Mariusz Hersmandorfer i Bożena Kowalska, kuratorzy wystawy, fot. Barbara Lekarczyk-Cisek |
Medytacja i ekspresja
Tytuł wystawy
sugeruje, iż mamy do czynienia z dwiema odrębnymi postawami twórczymi.
Nie
znaczy to jednak - wyjaśniała podczas spotkania a dziennikarzami Bożena
Kowalska - że dzieła twórców spod znaku ekspresji wyzbyte są
elementu medytacji, a określone medytacyjnymi - pozbawione ekspresji. Istnieją
w różnych proporcjach i inaczej są wyrażone. Ekspresja w sztuce
przedstawiającej, bliskiej surrealnemu widzeniu świata, ma charakter
bezpośredni. Łączy się z wyrażonym gestem albo surrealnym zestawieniem przedmiotów
i jest intensywnie odbierana przez patrzącego, podczas gdy ekspresja abstrakcji
geometrycznej jest bardzo dyskretna Medytacja znajduje się również w obu
tych rodzajach sztuki, ale ma nieco inny charakter. W sztukach
przedstawiających jest jakby bliżej człowieka indywidualnie przeżywającego
świat, człowieka społecznego, nawet człowieka politycznego. Natomiast ta
medytacja, która jest najważniejszym elementem sztuki geometrycznej,
abstrakcyjnej, należy do świata pojęć wyabstrahowanych.

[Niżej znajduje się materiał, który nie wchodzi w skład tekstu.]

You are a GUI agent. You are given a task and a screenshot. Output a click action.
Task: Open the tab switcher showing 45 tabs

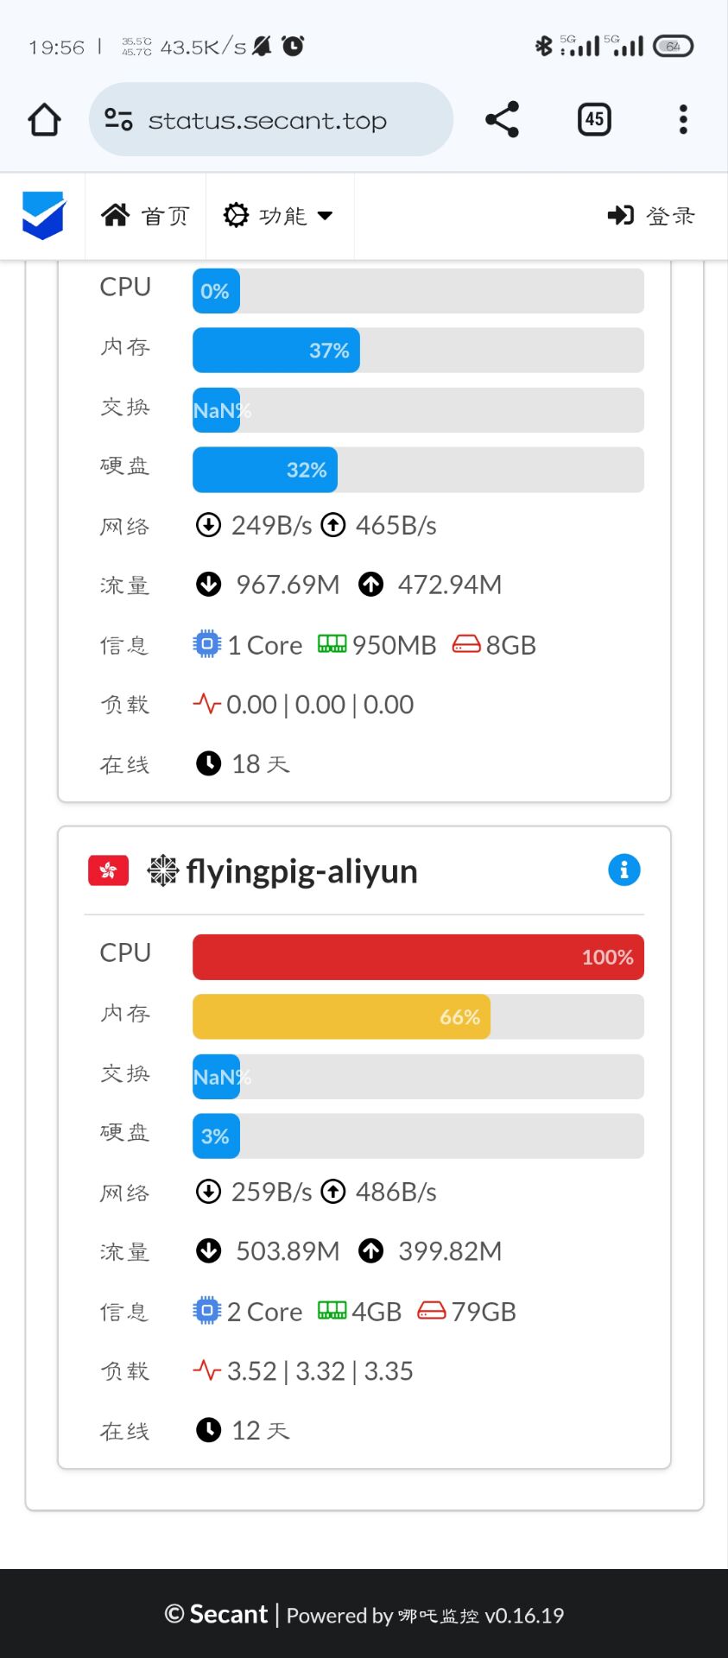tap(594, 119)
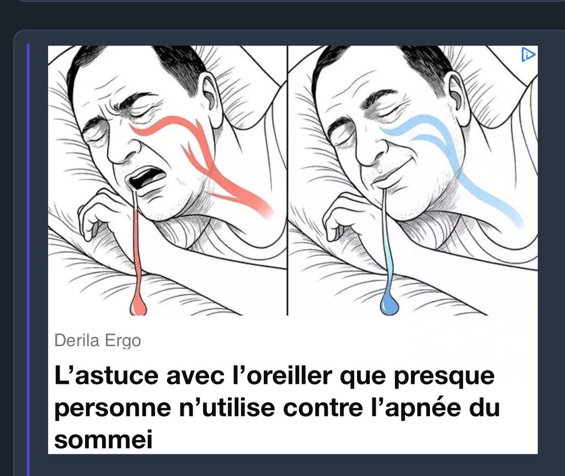The image size is (565, 476).
Task: Click the ear of the man in the left panel
Action: pos(211,98)
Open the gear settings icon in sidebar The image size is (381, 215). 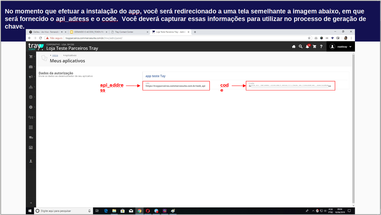point(31,107)
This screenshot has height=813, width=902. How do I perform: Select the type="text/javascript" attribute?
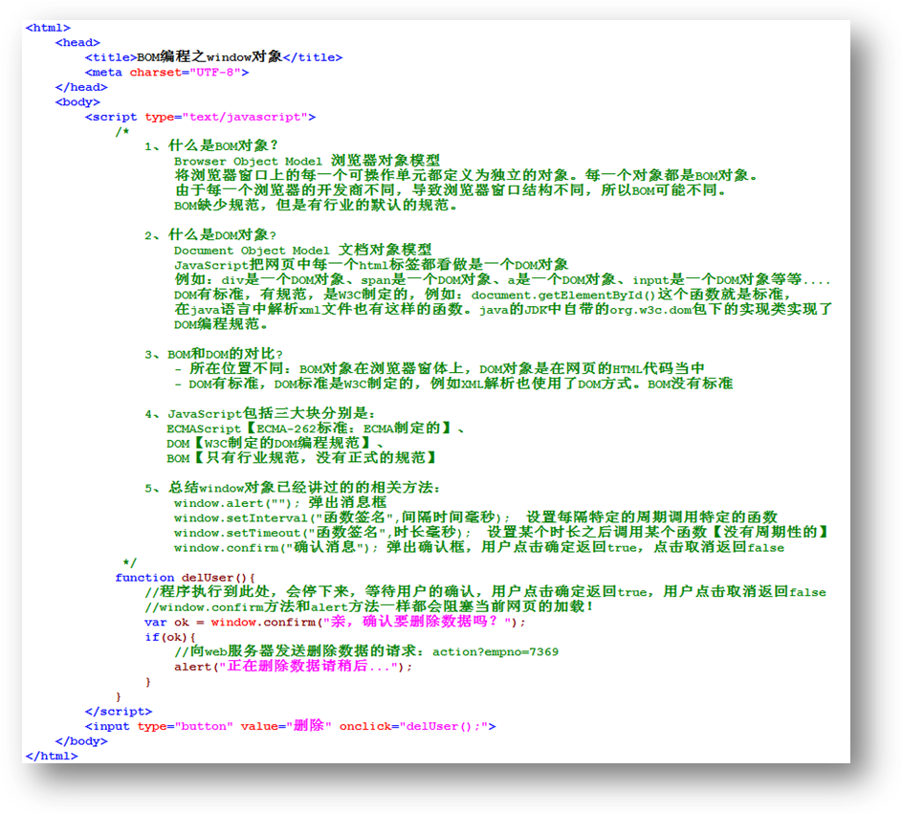coord(226,117)
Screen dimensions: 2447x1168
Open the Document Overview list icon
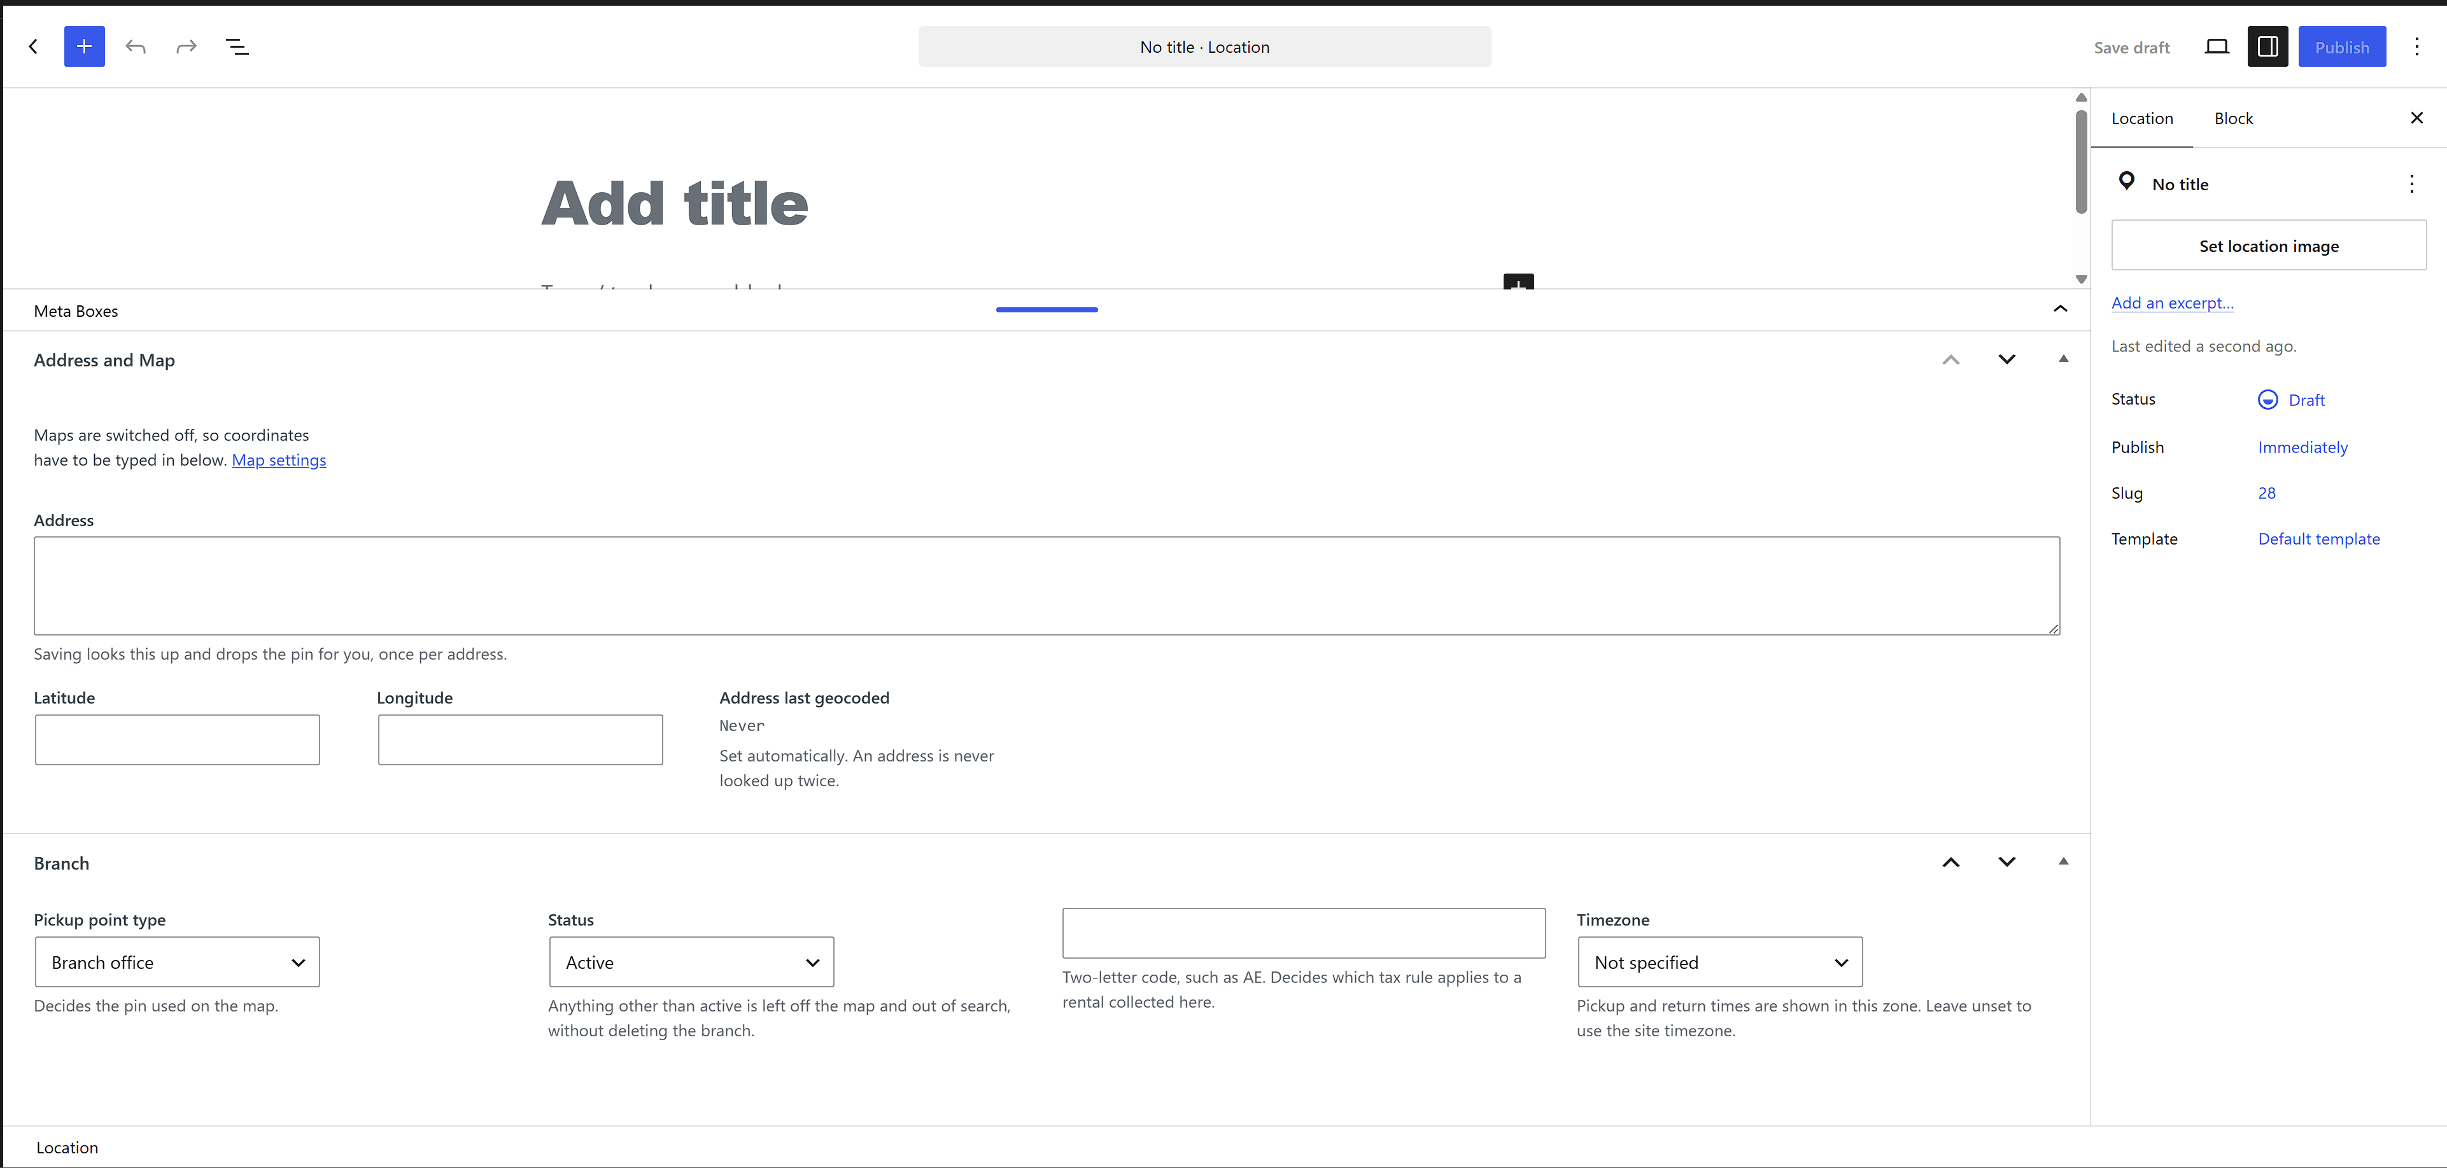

Jako przykład Kowalska przytoczyła twórczość dwóch artystów: Aliny Szapocznikow i Romana Opałki, którzy podejmowali zagadnienia czasu i przemijania jako najważniejsze w swojej twórczości. Otóż kiedy pojawiła się starość z jej widomymi oznakami, Szapocznikow pokazywała przemijanie czasu za pomocą deformacji i fizycznego rozpadu. Natomiast Roman Opałka przez wiele lat robił sobie codziennie, pod koniec całodziennej pracy malarskiej, zdjęcie na tle obrazu i za każdym jego twarz była znieruchomiała i bez wyrazu. Na wystawie zaprezentowano dwa jego zdjęcia: pierwsze z czasów, kiedy był młody, drugie - kiedy twarz pokrywają mu głębokie bruzdy, włosy ma siwe, a oczy pozbawione blasku. Brak w nich jednak zupełnie ekspresji - są zobiektywizowane. Na tym właśnie polega różnica pomiędzy przedstawionymi pracami. Zestawienie na wystawie tych dwóch rodzajów ekspresji pozwala dostrzec owe różnice i eksponuje je.
Galeria "w podróży"
Właścicielka
galerii i koordynatorka wystawy - Magdalena Mielnicka -
opowiedziała o okolicznościach jej powstania, a także o szczególnym miejscu, w
jakim się ona znajduje - na Dworcu Głównym we Wrocławiu:
Wystawa
powstała w dużej mierze dzięki udziałowi w ESK i stanowi jedno z ważnych
wydarzeń tego roku. Dla mnie najważniejsza jest publiczność. Przychodzą bardzo
różni widzowie, często niezwykli, dzięki temu, że wystawa znajduje się na
dworcu. Galeria istnieje dopiero cztery lata, więc tak znacząca wystawa nie
mogłaby powstać, gdyby nie udział w niej wybitnych krytyków. Dla mnie przygoda
z fundacją [ALL That Art! ] zaczęła się właśnie od spotkania z
publicznością, która wyraziła zapotrzebowanie na krytykę sztuki. A obecność
dworca jest dla galerii sprawą kluczową. Dzięki niemu galeria jest niezwykle
inspirującym miejscem, gdzie czas mierzony jest nieustanną podróżą.
Obrazy,
zdjęcia, instalacje i rzeźby wybitnych polskich artystów można oglądać na
Dworcu Głównym we Wrocławiu, w galerii Art Main Station do 24
czerwca 2016 roku, od wtorku do niedzieli.
Artykuł ukazał się w marcu 2016 roku na portalu Kulturaonline.